Here we enter the murky waters of ''list management''.
List management: is there a more slippery, more subjective concept in Aussie rules?
How do you ''manage your list'' to maximise your chances of losing a game? You could drop seven of your best players. Fremantle did that in 2010, going down to Hawthorn but guaranteeing themselves a home final.
You could send a raft of your best players off for season-ending surgery. Collingwood did that in 2005, losing the last eight games but gaining Scott Pendlebury and Dale Thomas.
You could deliberately pick young players. Kevin Sheedy did that in 1993 and won a premiership.
You could play players out of their normal positions. West Coast did that in 2010 and picked up Jack Darling with its priority pick, miraculously rocketing up the ladder the following year. (John Worsfold describes this juggling act as ''a development tool''; he obviously develops his tools extremely well, having led his team from a flag in 2006 to a priority pick in 2010 and a tilt at yet another flag in 2011.) You could sit in the coach's box and ''do nothing'' while your team goes down in a vital game, as Terry Wallace has admitted doing to snare Trent Cotchin. You could do most of the above, as Carlton - according to Libba and Fev - appears to have done.

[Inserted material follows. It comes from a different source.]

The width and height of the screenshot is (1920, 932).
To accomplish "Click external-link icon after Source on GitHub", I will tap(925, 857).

If you are the Demons, of course, and have the temerity to try any of these, they send in the goon squads, interrogate the boot-studders, seize the computers (the computers of any of the above-named clubs would make fascinating reading, but doubtless anything of interest has long since been deleted).

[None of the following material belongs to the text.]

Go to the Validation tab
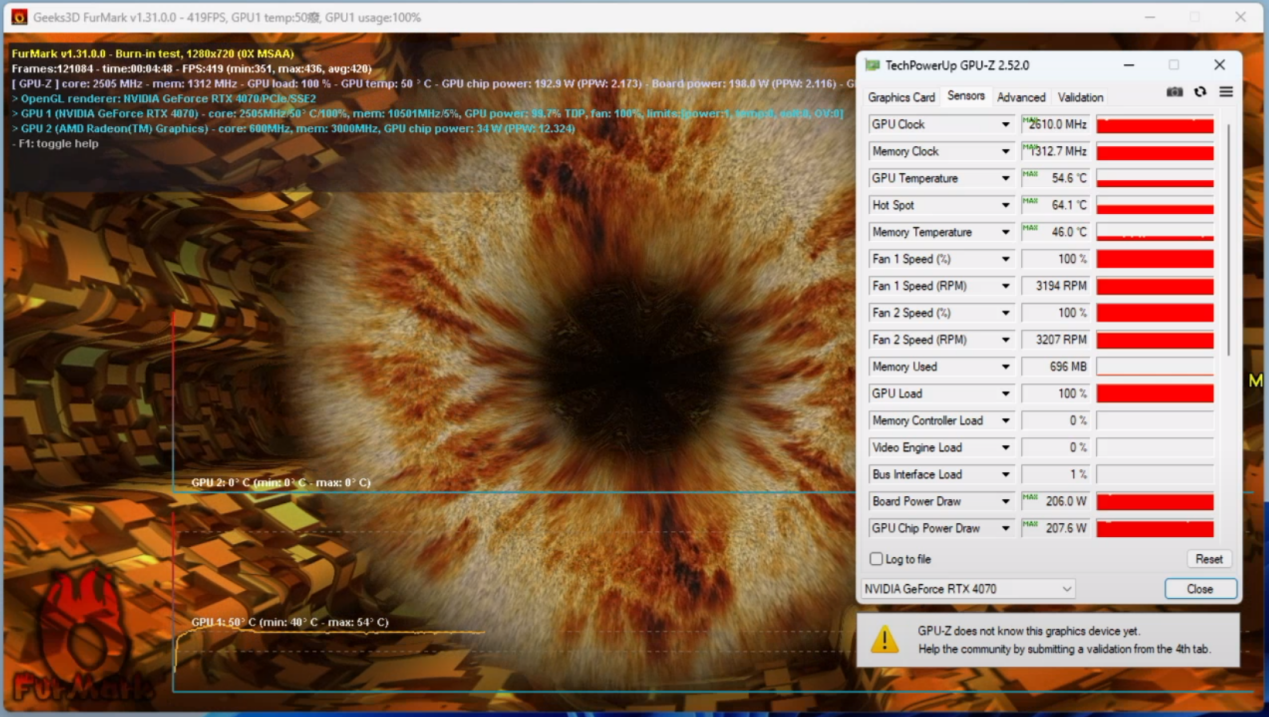This screenshot has width=1269, height=717. 1080,97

Little of the ''evidence'' would stand up in a court of law, but it's enough to eviscerate the Demons in the court of public - read, media - opinion. It is fostering an environment in which - if perchance the inquiry concludes that Melbourne is innocent - the attack dogs, already goaded, will go for the throat.

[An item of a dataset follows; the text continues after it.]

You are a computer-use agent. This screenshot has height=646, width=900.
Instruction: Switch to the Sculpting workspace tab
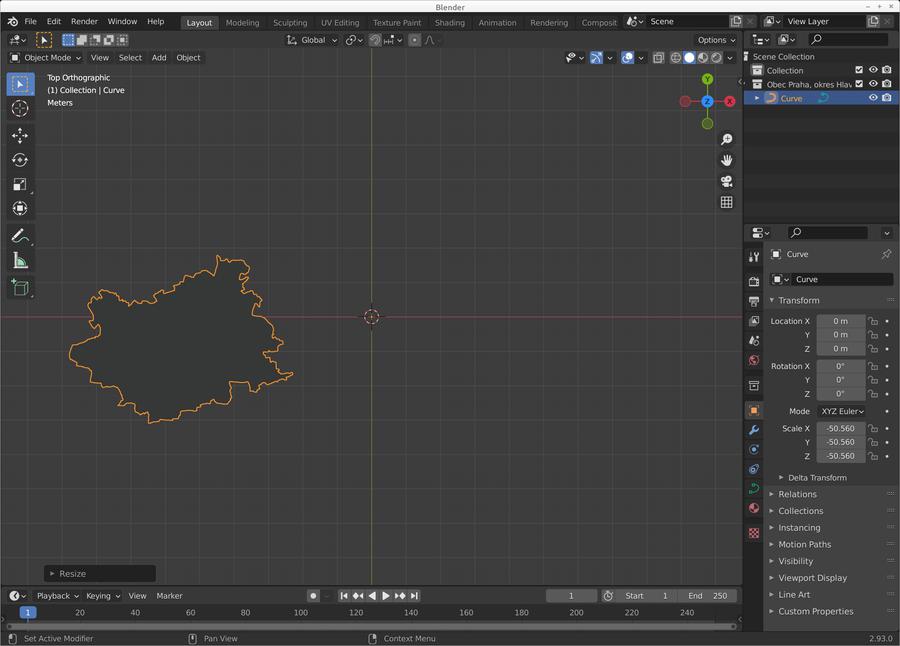click(290, 22)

Demon supporters all over the country are anxiously waiting to see what's next on the agenda.
They see two possible outcomes.
One, the AFL can put on the black cap and find us guilty, they could strip us of draft picks and assets, banish us to the wilderness, bury the team, already on its knees, in a deep, dark grave. The AFL is more divided than ever: the rich are getting richer, the poor are getting shafted. A few years on and the league's founding club could be franchised out: the Tassie Devils or some such circus.
Alternatively, the AFL could admit that - well, OK, maybe the cat did take a lick of the cream that we inadvertently left out, maybe it didn't. Who can tell? But if it did, it was neither the first nor the last to do so; every other tomcat in the alley has had a slurp.
Just maybe - given that the Demons played like the lily-livered fuchsias of old before and after the alleged ''tank'' - the thousands of poor sods who barrack for them have already had punishment enough. Perhaps it's time we clarified the rules, declared an amnesty for all and let the show go on.